Bartenders at Roxie's know to warn patrons about the unfathomable intensity that rips through the bar when a bachelorette party hears the beginning of Shoop. Longtime server Mara Chenille explains:
"We servers stay calm about it, but we firmly advise everyone in the bar to maybe take cover in the basement bathrooms, or use the next 4:07 to step outside for a smoke. Use your hands to protect your face, especially your ears. Help each other. Offer assistance to any elderly patrons, pregnant women, the physically vulnerable, or those struggling to help themselves. We distribute blankets and Clif Bars, as well as a laminated one-pager on what to expect."
"You know – the group of women jokingly grinding on each other as they sing, until the bride-to-be's rhinestone tiara falls to the ground and she drunkenly gasps 'Oh noooooo!' and bends down to pick it up, spilling her vodka soda everywhere. That sort of thing. It's like clockwork, really."

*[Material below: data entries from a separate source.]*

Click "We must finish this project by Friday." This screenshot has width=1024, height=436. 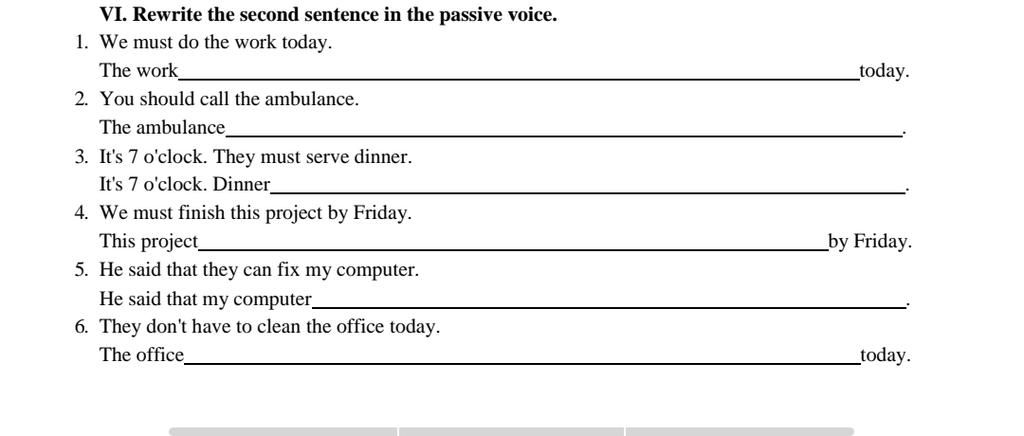point(255,213)
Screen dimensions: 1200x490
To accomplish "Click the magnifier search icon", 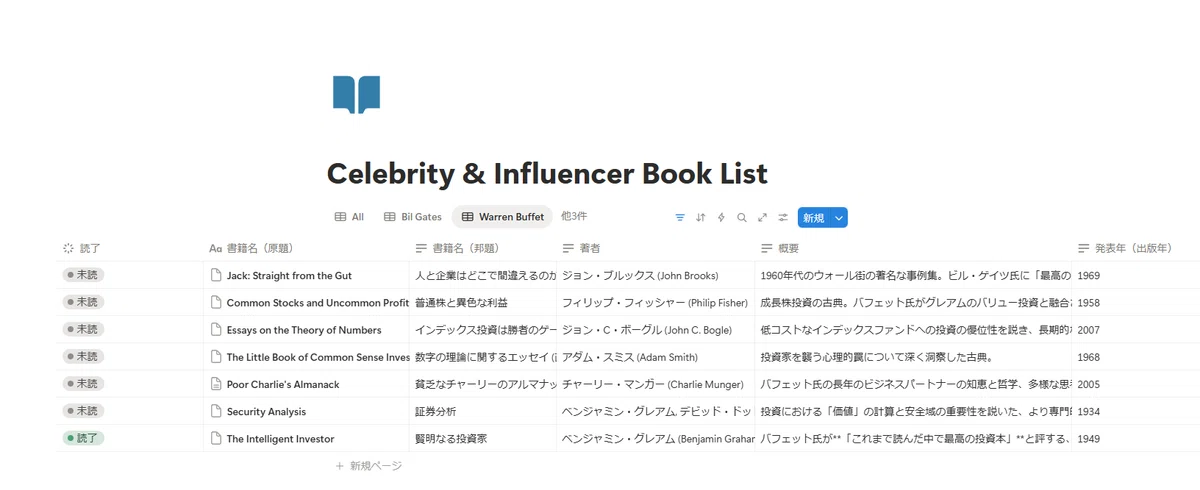I will [742, 217].
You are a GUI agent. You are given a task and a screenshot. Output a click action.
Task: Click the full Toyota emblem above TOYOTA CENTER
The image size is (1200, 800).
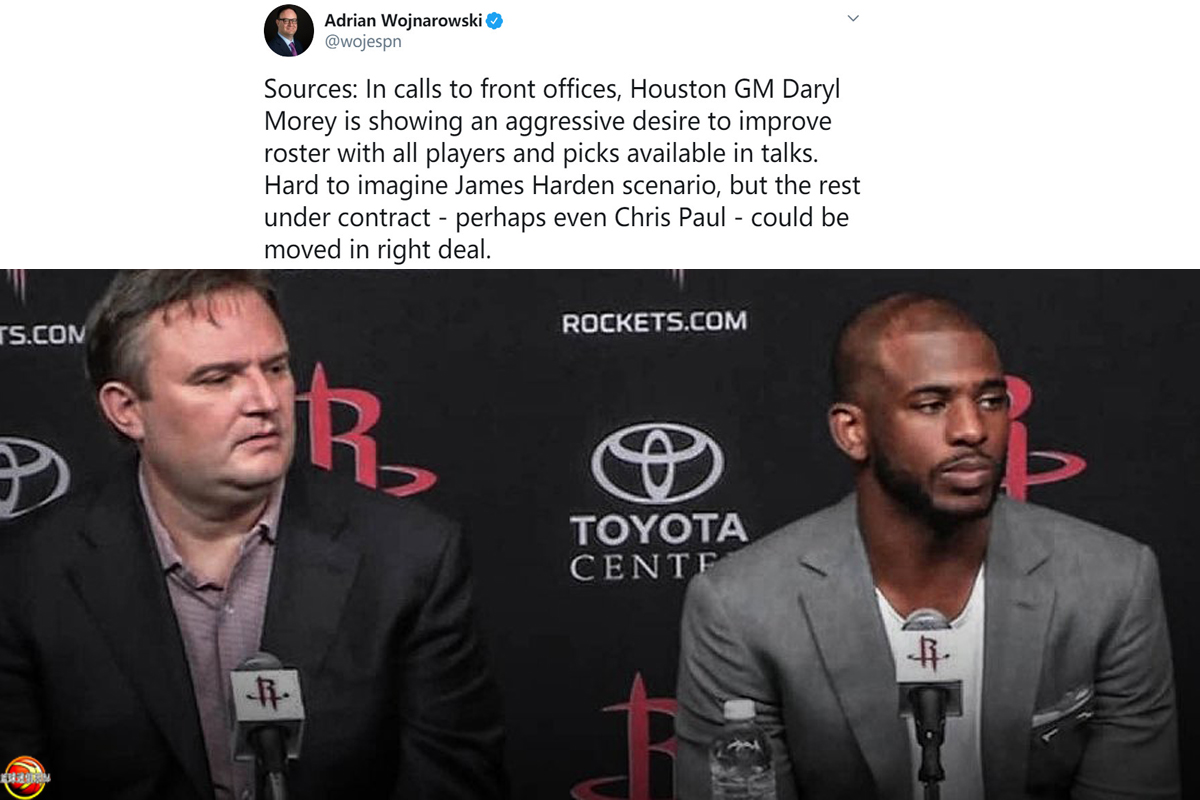(x=657, y=462)
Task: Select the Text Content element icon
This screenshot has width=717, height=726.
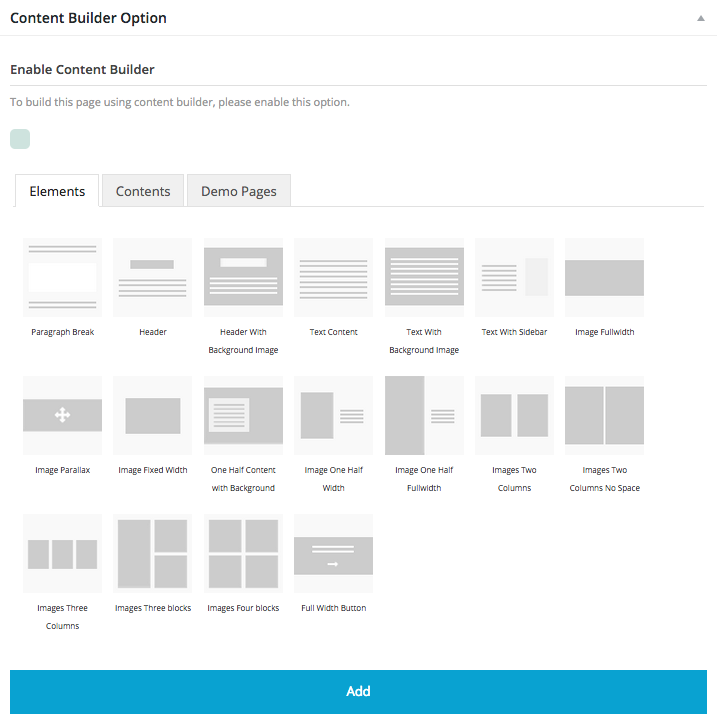Action: 333,277
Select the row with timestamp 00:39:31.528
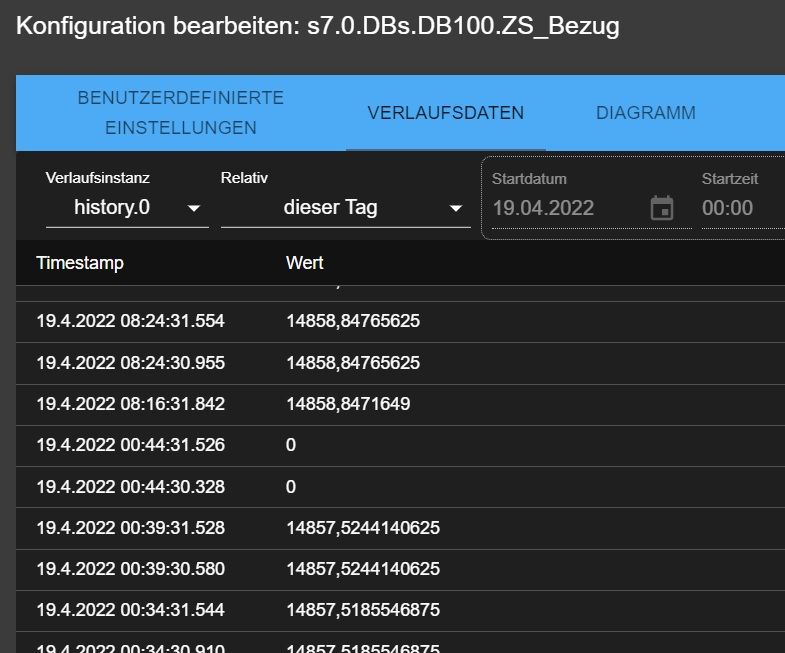Viewport: 785px width, 653px height. point(401,529)
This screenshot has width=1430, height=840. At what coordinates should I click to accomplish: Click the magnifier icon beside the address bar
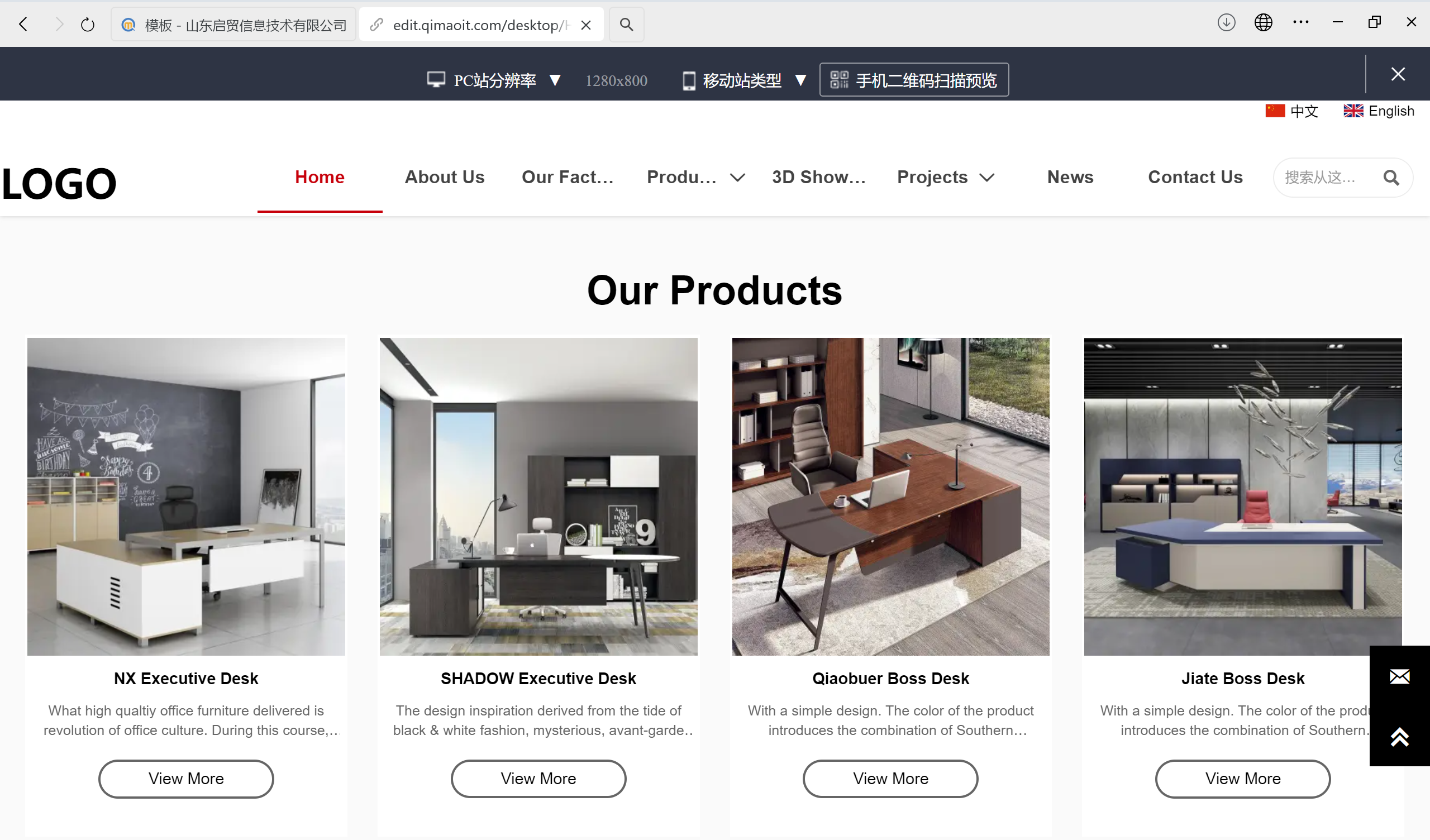click(x=627, y=25)
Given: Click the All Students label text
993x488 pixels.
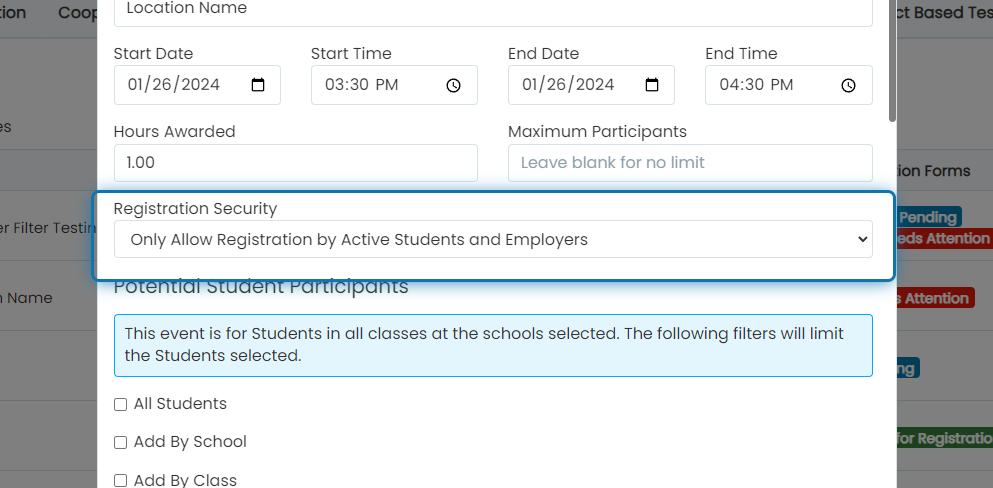Looking at the screenshot, I should tap(180, 404).
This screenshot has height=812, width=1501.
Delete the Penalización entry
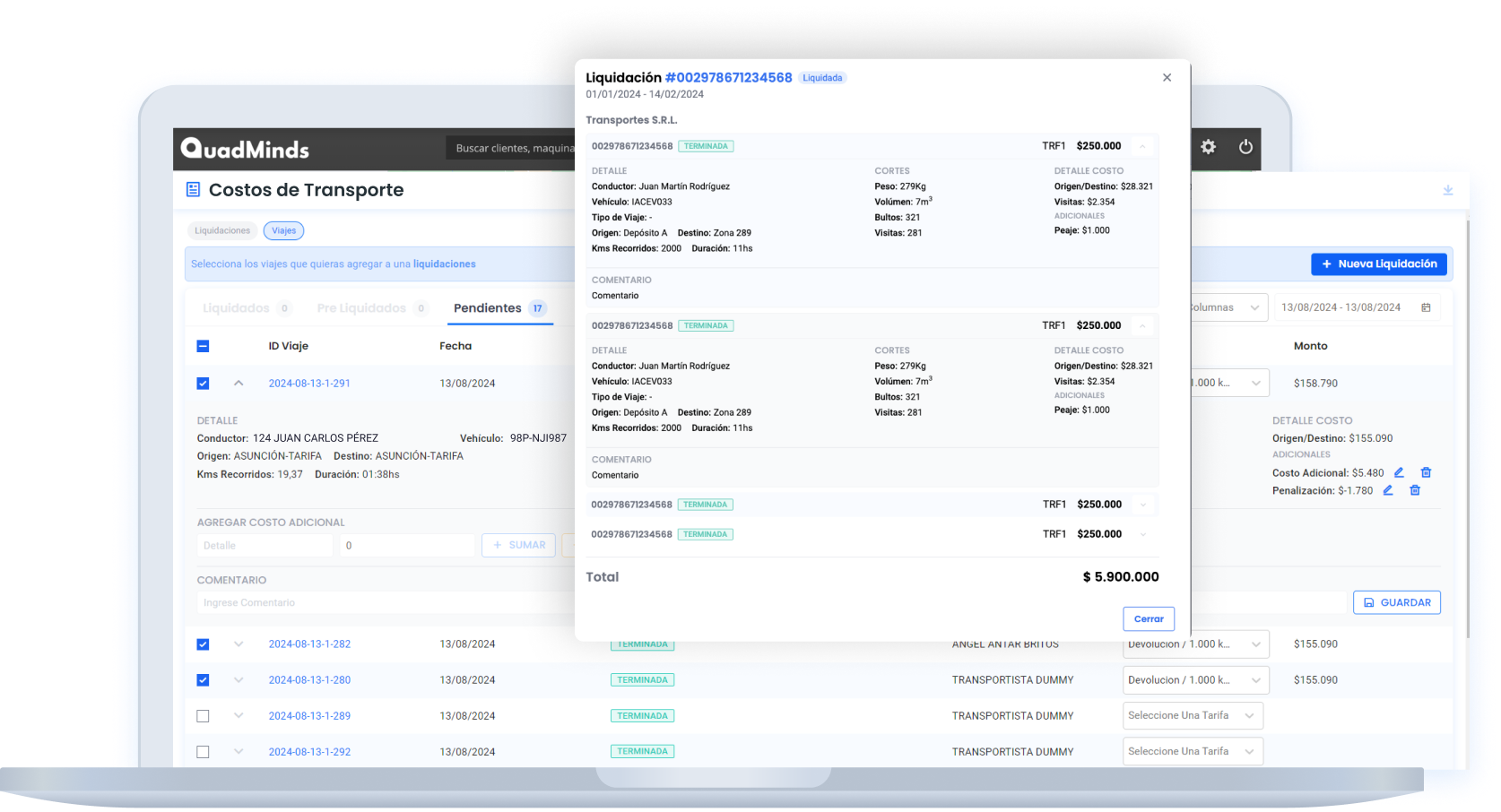coord(1415,490)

Despite the frighteningly overwhelming few minutes the bar is forced to endure multiple times on Friday and Saturday nights, Tennant says the struggle has all been totally worthwhile.
"Our chandeliers always flicker and go dark for a few seconds during the male interlude in the middle of the song, which no one really knows the words to, but other than that, we're pretty much laughing here at Roxie's. We haven't had to pay a hydro bill in like 24 years!"